Our lungs are constantly bombarded by the dust we breathe. Luckily, we also have protective mechanisms designed to prevent dust particles from settling deep within our respiratory system. If dust only gets as far as the nose, inflamed mucous membranes (rhinitis) result. Particles that reach deeper air passages can inflame the trachea (tracheitis) or bronchi (bronchitis).

A healthy respiratory system can effectively prevent penetration of particles into the most recessed tissue — the lungs. For example, a coal miner may inhale 1,000 g of dust during her working lifetime, yet on autopsy there could be less than 40 g of coal dust residue detected in her lungs. Some people, however, have less effective elimination by their nose or throat, and dust can potentially settle in the air exchange sacs in lung tissue.
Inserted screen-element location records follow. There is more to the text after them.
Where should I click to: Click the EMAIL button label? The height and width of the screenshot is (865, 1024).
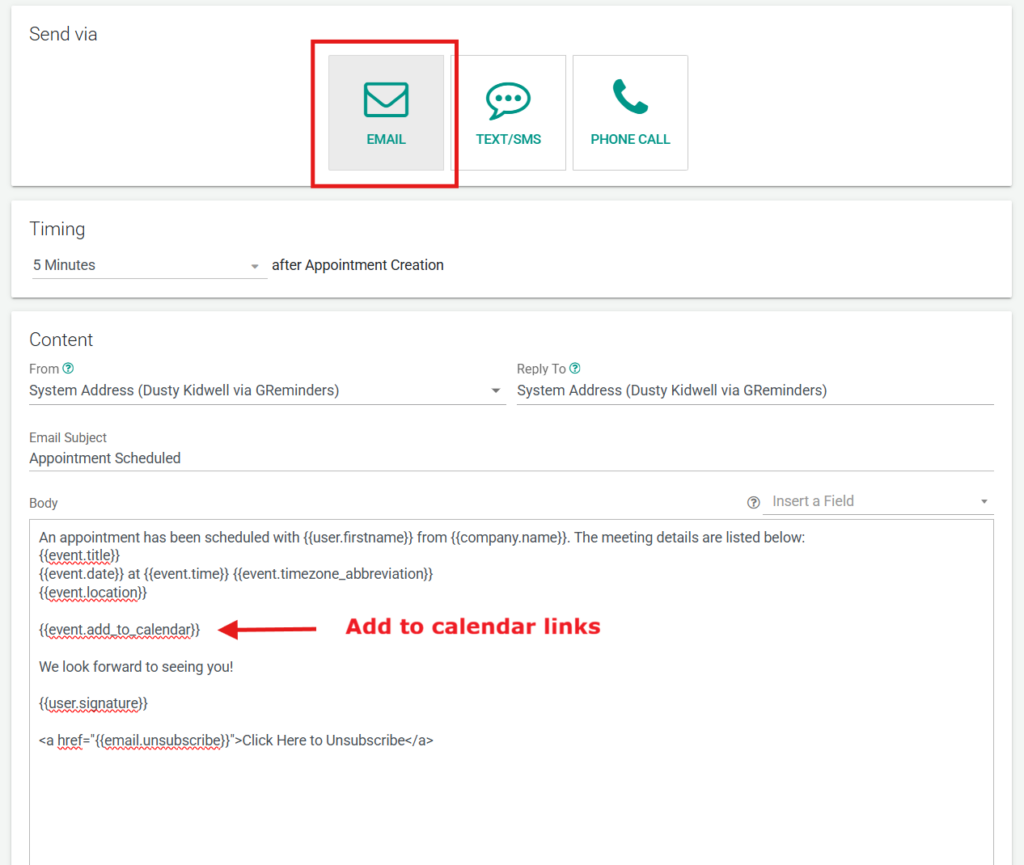[386, 139]
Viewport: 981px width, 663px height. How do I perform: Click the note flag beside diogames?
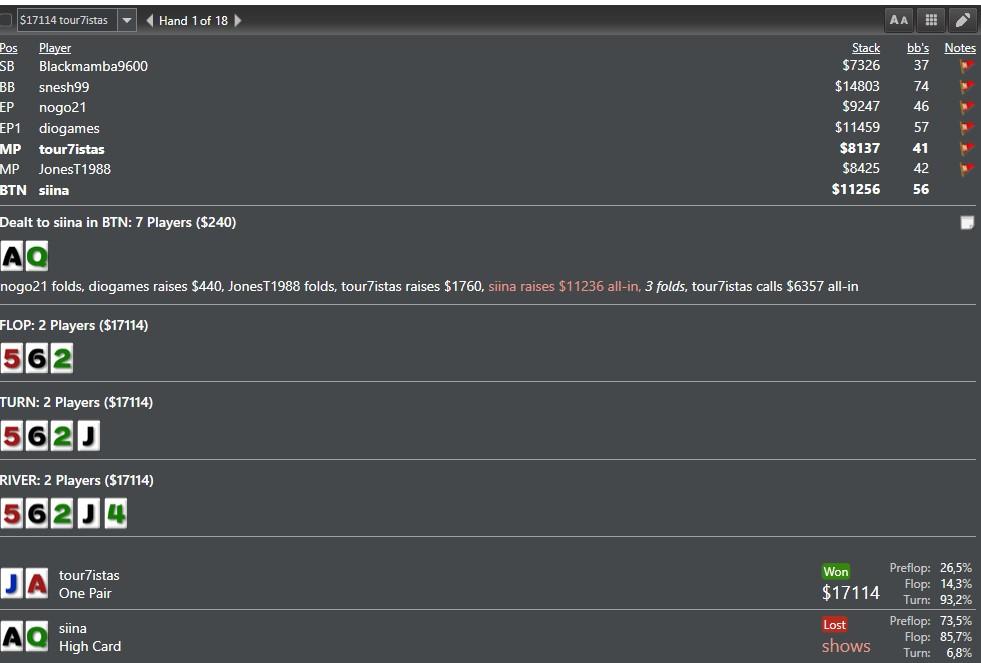(x=966, y=128)
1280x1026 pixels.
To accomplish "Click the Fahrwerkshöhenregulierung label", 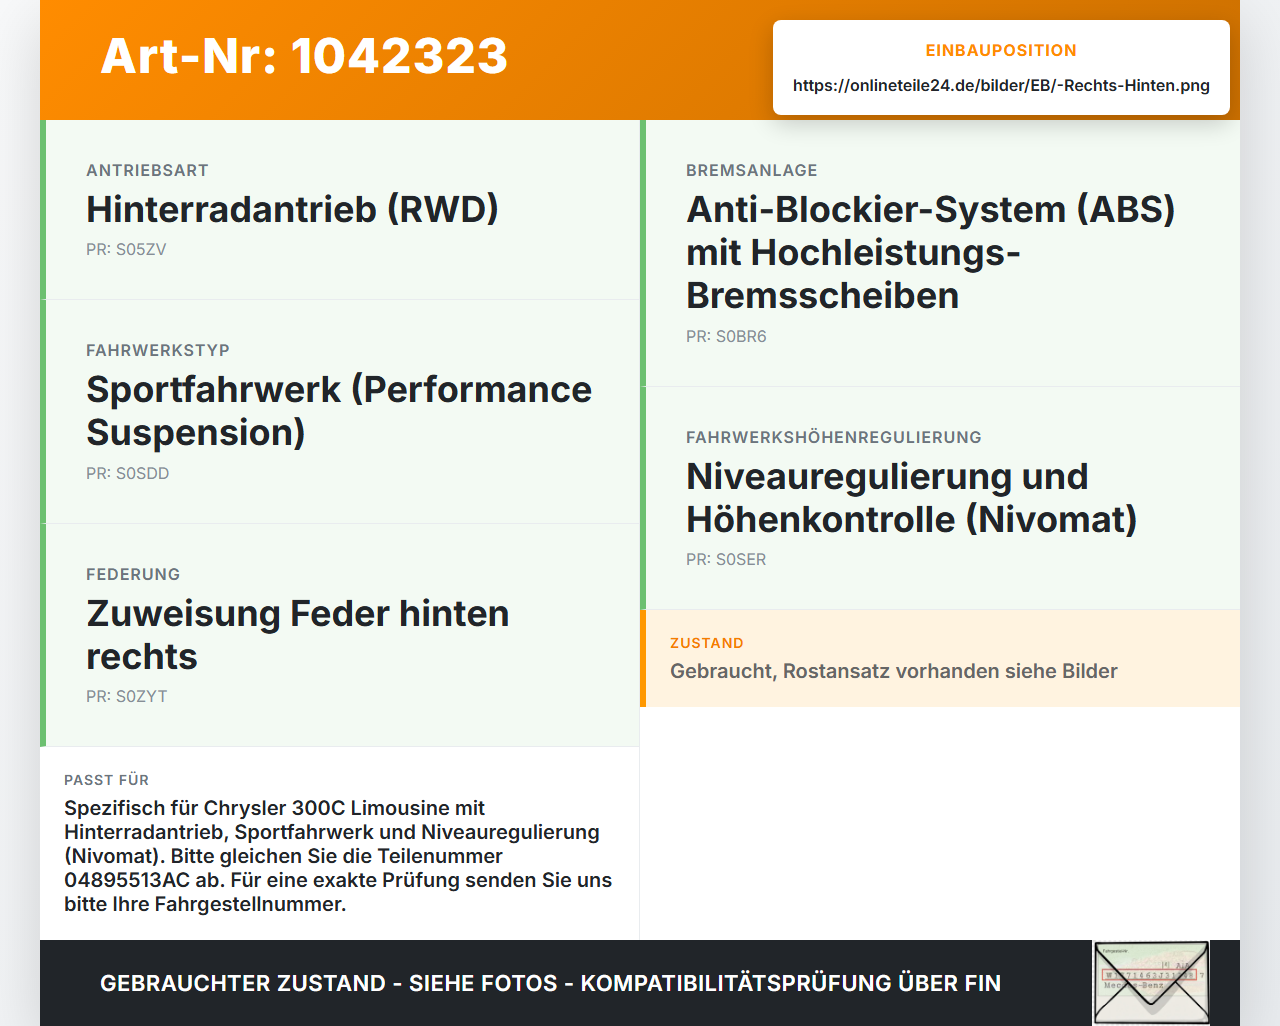I will coord(834,437).
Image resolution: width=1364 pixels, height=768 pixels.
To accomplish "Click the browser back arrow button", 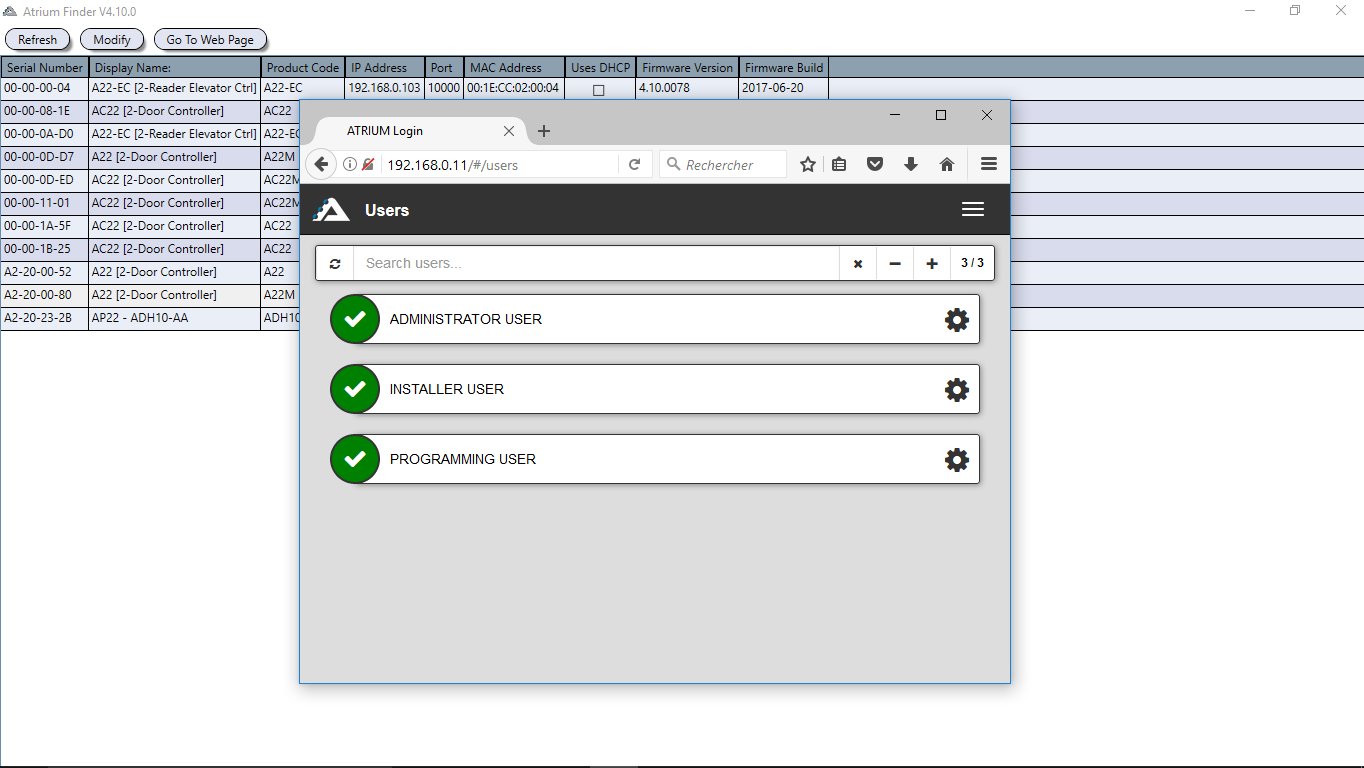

In addition to particle size, other factors influence whether a harmful particle will reach the lungs. For example, associated chemicals such as nicotine, or more direct breathing pathways through the mouth, can impair the ability of the respiratory tract to prevent deeper penetration into the lungs, where the most damaging changes can occur.
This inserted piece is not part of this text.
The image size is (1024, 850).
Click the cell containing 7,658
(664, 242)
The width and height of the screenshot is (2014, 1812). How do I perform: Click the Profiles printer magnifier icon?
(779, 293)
The amount and kind of particles inhaled also influence how serious the lung injury will be. For example, some inorganic particles such as silica cause the defending lung cells to die and give off additional toxic substances, hastening the formation of inelastic scar tissue in the lung. If scaring is extensive, lung function can be seriously impaired.

Luckily, not all inhaled particles reaching the lungs produce scar tissue. Dusts such as carbon and iron remain within lung cells until they die normally. The released particles are then ingested by other lung cells lining the inner walls of the airways, only causing mild, non-scarring damage.

Some inhaled particles are of a size and composition where they can cross into the circulation and reach distant organs such as the brain or kidneys, impairing tissues far from the lungs.

To avoid the myriad of respiratory, cardiac, and other potential problems caused by large doses of dust, engineering controls should be strictly observed when there are known high or ongoing dust exposures. Some of these strategies are:

  • Use of wet mopping
  • Enclosures with negative air pressure and adequate humidification to decrease suspension
  • Exhausting dust-laden air through a filtering system before emission
  • Use of vacuums
  • Good surface cleaning
  • Efficient storage, transportation, and disposal of waste.